The standard annotation pipeline is a machine for producing agreement. You write guidelines, train annotators, measure inter-annotator agreement, adjudicate the cases where people diverge, and ship a single gold label per item. Every step is designed to squeeze out disagreement, on the assumption that disagreement is error and error should be minimized. For a lot of tasks that assumption is fine. For a lot of others it quietly throws away the most interesting thing in the data.

When annotators disagree, the disagreement is sometimes error to resolve and sometimes genuine variation to keep. On objective tasks with a real correct answer, collapse to a gold label. On subjective or perspectival tasks, a single gold label erases a real distribution of human judgment, and you are better off keeping every annotator's label, storing a distribution instead of a winner, and measuring agreement without assuming that less than perfect means broken. This post is about telling the two cases apart and holding onto the disagreement when it matters.

The single-gold-label assumption

Most machine learning still assumes one correct interpretation exists for each item, which is why annotation defaults to aggregation: take three labels, take the majority, call it truth. Plank (2022) named this the "problem" of human label variation, in scare quotes, because the framing is the problem. Genuine variation in how people label is not always noise around a hidden true value. Sometimes there is no single true value, and the spread of answers is the honest description of the item.

The survey literature backs this up across a wide range of tasks. Uma and colleagues (2021) reviewed learning from disagreement across NLP and computer vision and found human disagreement everywhere, from part-of-speech tagging to natural language inference, along with a growing set of methods that learn from the disagreement instead of averaging it out. The perspectivist turn (Cabitza, Campagner, and Basile, 2021) pushes the point further: aggregating by majority vote can be actively misleading, and a better practice keeps the perspectives of the people who did the labeling.

Where disagreement comes from

Not all disagreement means the same thing, and the useful move is to ask where a given disagreement is coming from. Three sources cover most of it.

The guidelines. Two annotators read the same rule differently, or the rule does not cover the case in front of them. This disagreement is a defect, and the fix is to clarify the guideline, not to keep the spread. A pilot round exists to catch exactly this.
The annotator. Someone rushed, misread, or is a low-quality worker clicking through. This is error, and it should be caught and removed. It is not the same as genuine variation, and conflating the two is how "keep the disagreement" turns into "keep the noise."
The item. The text is genuinely ambiguous, or the judgment genuinely depends on who is reading. Is this joke offensive? Is this review positive or mixed? Here different answers are not mistakes. This is the disagreement worth keeping.

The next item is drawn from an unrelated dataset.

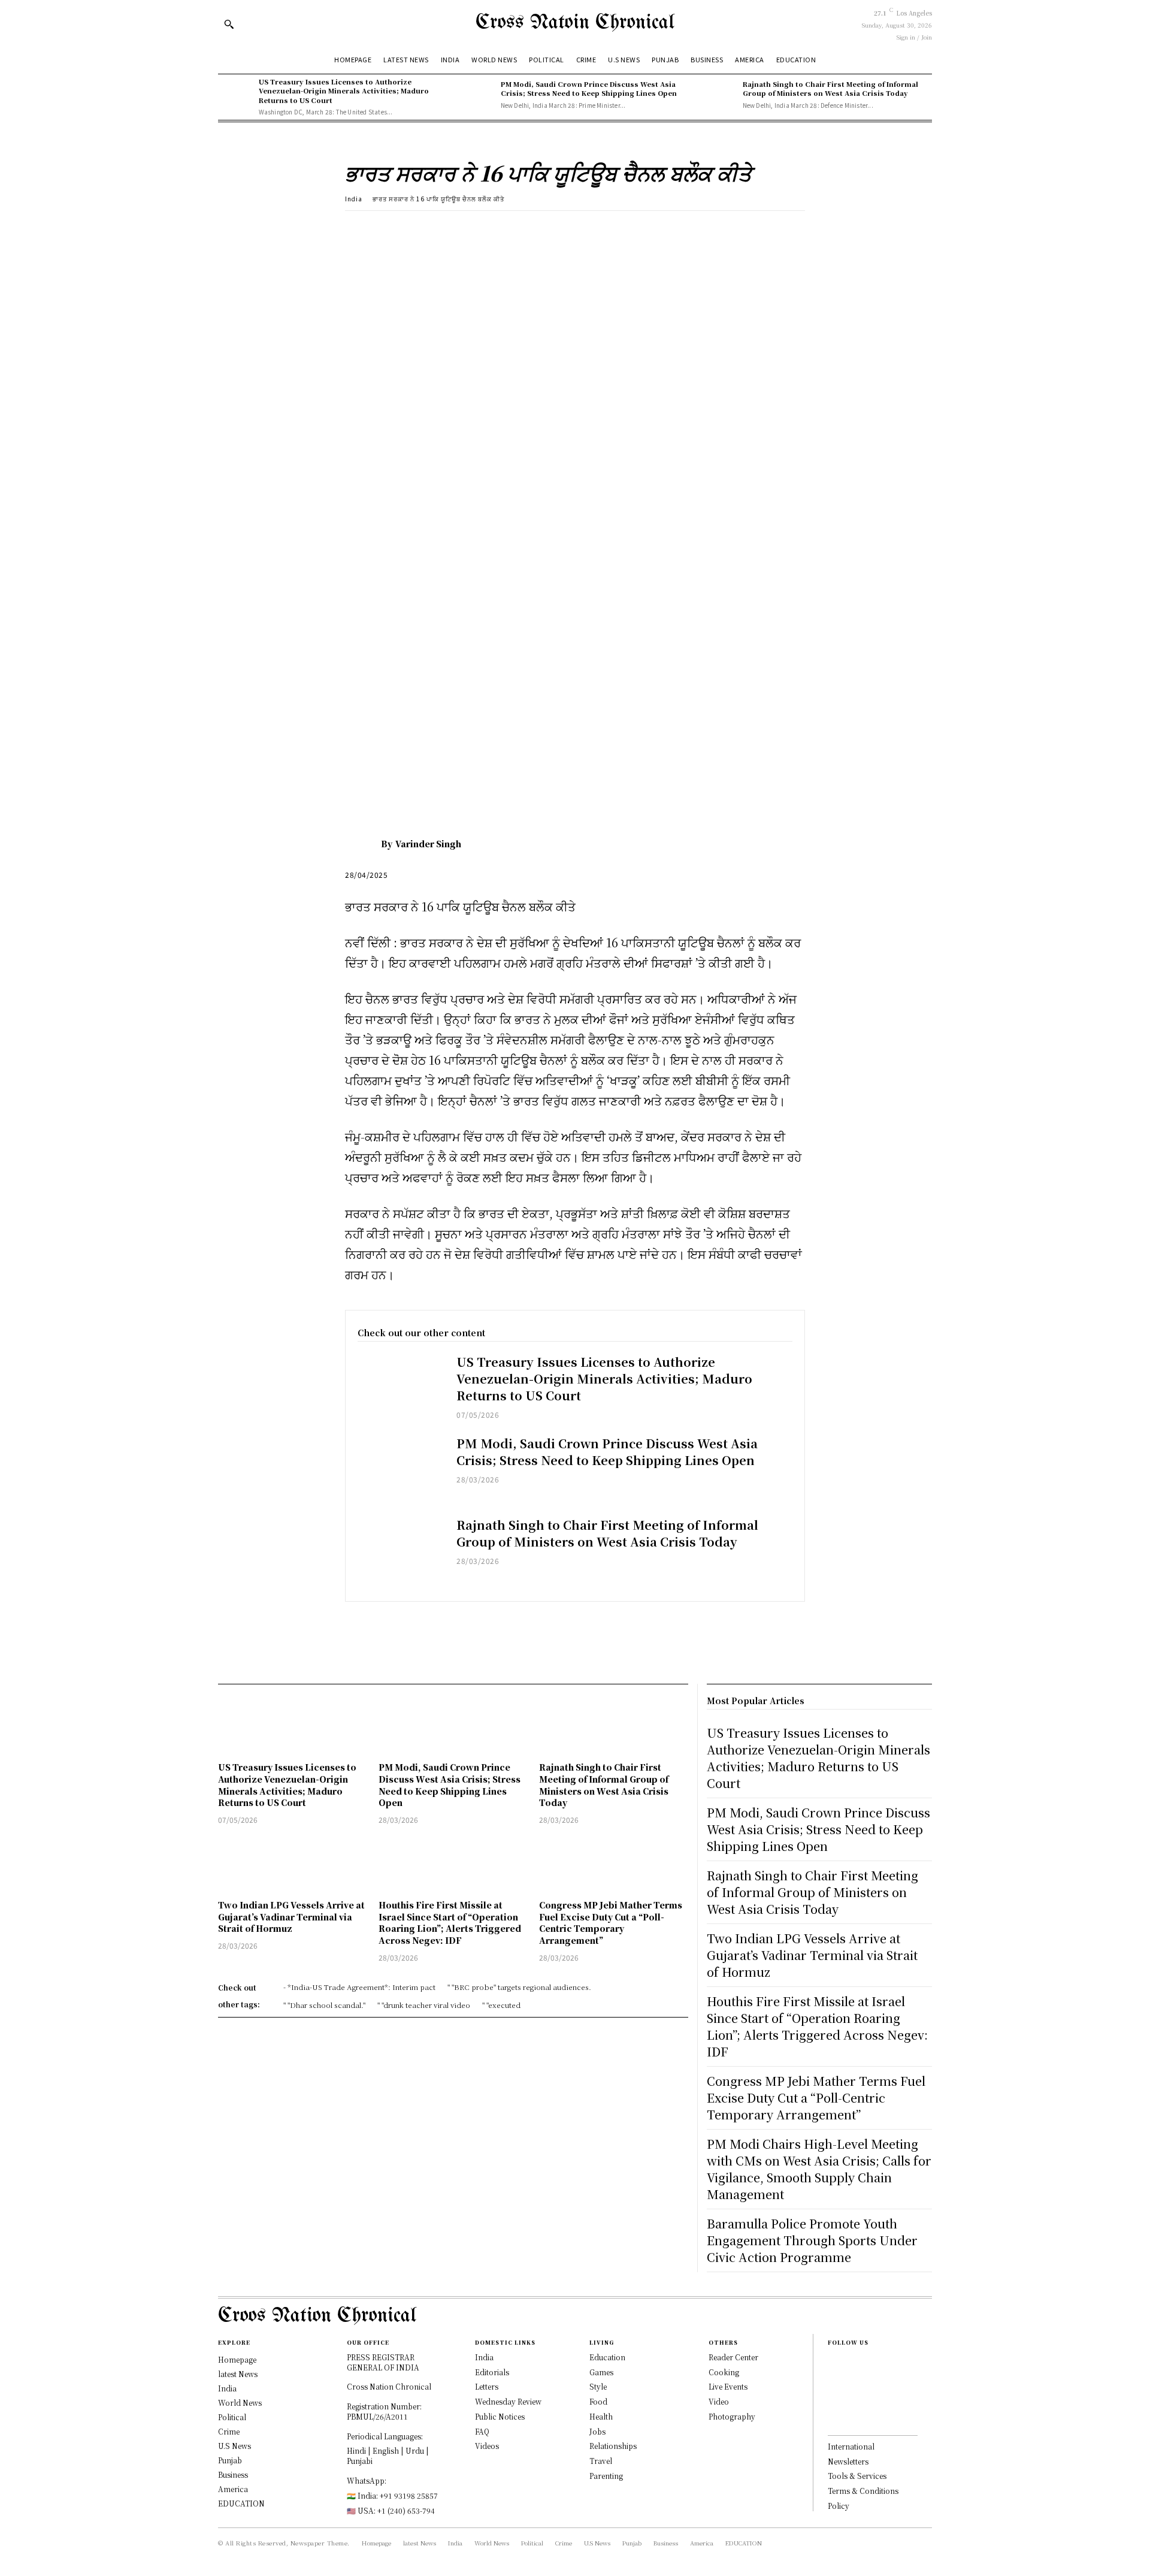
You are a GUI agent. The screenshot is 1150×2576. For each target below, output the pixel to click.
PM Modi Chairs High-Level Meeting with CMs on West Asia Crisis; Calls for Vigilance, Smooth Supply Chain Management (819, 2169)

The skill is separating the third source from the first two. Guideline problems get fixed, annotator errors get filtered, and what remains, genuine item-level variation, is the signal.

A decision aid for annotator disagreement: trace it to its source. Guideline ambiguity gets fixed, annotator error gets filtered out, and genuine item-level or perspectival variation is kept as signal rather than resolved to a single label. Trace each disagreement to its source: fix the guideline, filter the error, keep the genuine variation

Objective task or subjective task

The cleanest rule of thumb is whether a knowledgeable, careful person could be certain of the answer. If yes, the task is objective, a gold label is meaningful, and disagreement is something to resolve. Whether a date is April 3rd or March 4th has an answer. Whether a sentence contains a named entity has an answer, most of the time.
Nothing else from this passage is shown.